◆ YOUR ASSIGNMENT: Print all the data, keeping every line exactly as it is.
### SUPPLIED INFORMATION
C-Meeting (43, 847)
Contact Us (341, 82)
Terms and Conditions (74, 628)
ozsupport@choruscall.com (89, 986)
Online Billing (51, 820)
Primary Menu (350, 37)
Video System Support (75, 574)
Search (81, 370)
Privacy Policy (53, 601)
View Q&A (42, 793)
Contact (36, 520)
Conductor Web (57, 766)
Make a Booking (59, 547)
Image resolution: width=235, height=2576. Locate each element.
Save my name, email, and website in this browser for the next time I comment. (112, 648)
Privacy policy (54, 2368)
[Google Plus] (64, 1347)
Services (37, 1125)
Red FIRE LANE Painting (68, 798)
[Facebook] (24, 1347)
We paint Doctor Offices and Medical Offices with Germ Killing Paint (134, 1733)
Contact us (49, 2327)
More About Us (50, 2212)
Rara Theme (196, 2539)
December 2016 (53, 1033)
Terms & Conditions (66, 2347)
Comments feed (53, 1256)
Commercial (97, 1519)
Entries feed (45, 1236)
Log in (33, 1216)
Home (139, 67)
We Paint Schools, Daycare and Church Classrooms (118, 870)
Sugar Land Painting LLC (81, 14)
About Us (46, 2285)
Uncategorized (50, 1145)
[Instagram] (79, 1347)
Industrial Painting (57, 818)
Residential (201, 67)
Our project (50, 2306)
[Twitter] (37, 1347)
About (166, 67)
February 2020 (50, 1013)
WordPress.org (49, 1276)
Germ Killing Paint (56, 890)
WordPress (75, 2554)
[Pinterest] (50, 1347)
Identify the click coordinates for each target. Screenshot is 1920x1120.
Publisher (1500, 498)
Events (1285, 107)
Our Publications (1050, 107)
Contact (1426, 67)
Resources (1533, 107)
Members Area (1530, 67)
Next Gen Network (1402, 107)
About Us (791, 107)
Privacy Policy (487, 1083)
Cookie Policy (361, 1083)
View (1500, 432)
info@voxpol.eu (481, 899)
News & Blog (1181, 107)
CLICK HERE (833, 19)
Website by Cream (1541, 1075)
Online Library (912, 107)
######
◆ ANSWER:
C-Meeting (43, 847)
Contact Us (341, 82)
Terms and Conditions (74, 628)
ozsupport@choruscall.com (89, 986)
Online Billing (51, 820)
Primary Menu (350, 37)
Video System Support (75, 574)
Search (81, 370)
Privacy Policy (53, 601)
View Q&A (42, 793)
Contact (36, 520)
Conductor Web (57, 766)
Make a Booking (59, 547)
Image resolution: width=235, height=2576. Locate each element.
Save my name, email, and website in this browser for the next time I comment. (112, 648)
Privacy policy (54, 2368)
[Google Plus] (64, 1347)
Services (37, 1125)
Red FIRE LANE Painting (68, 798)
[Facebook] (24, 1347)
We paint Doctor Offices and Medical Offices with Germ Killing Paint (134, 1733)
Contact us (49, 2327)
More About Us (50, 2212)
Rara Theme (196, 2539)
December 2016 (53, 1033)
Terms & Conditions (66, 2347)
Comments feed (53, 1256)
Commercial (97, 1519)
Entries feed (45, 1236)
Log in (33, 1216)
Home (139, 67)
We Paint Schools, Daycare and Church Classrooms (118, 870)
Sugar Land Painting LLC (81, 14)
About Us (46, 2285)
Uncategorized (50, 1145)
[Instagram] (79, 1347)
Industrial Painting (57, 818)
Residential (201, 67)
Our project (50, 2306)
[Twitter] (37, 1347)
About (166, 67)
February 2020 (50, 1013)
WordPress.org (49, 1276)
Germ Killing Paint (56, 890)
WordPress (75, 2554)
[Pinterest] (50, 1347)
Identify the click coordinates for each target. Screenshot is 1920x1120.
Publisher (1500, 498)
Events (1285, 107)
Our Publications (1050, 107)
Contact (1426, 67)
Resources (1533, 107)
Members Area (1530, 67)
Next Gen Network (1402, 107)
About Us (791, 107)
Privacy Policy (487, 1083)
Cookie Policy (361, 1083)
View (1500, 432)
info@voxpol.eu (481, 899)
News & Blog (1181, 107)
CLICK HERE (833, 19)
Website by Cream (1541, 1075)
Online Library (912, 107)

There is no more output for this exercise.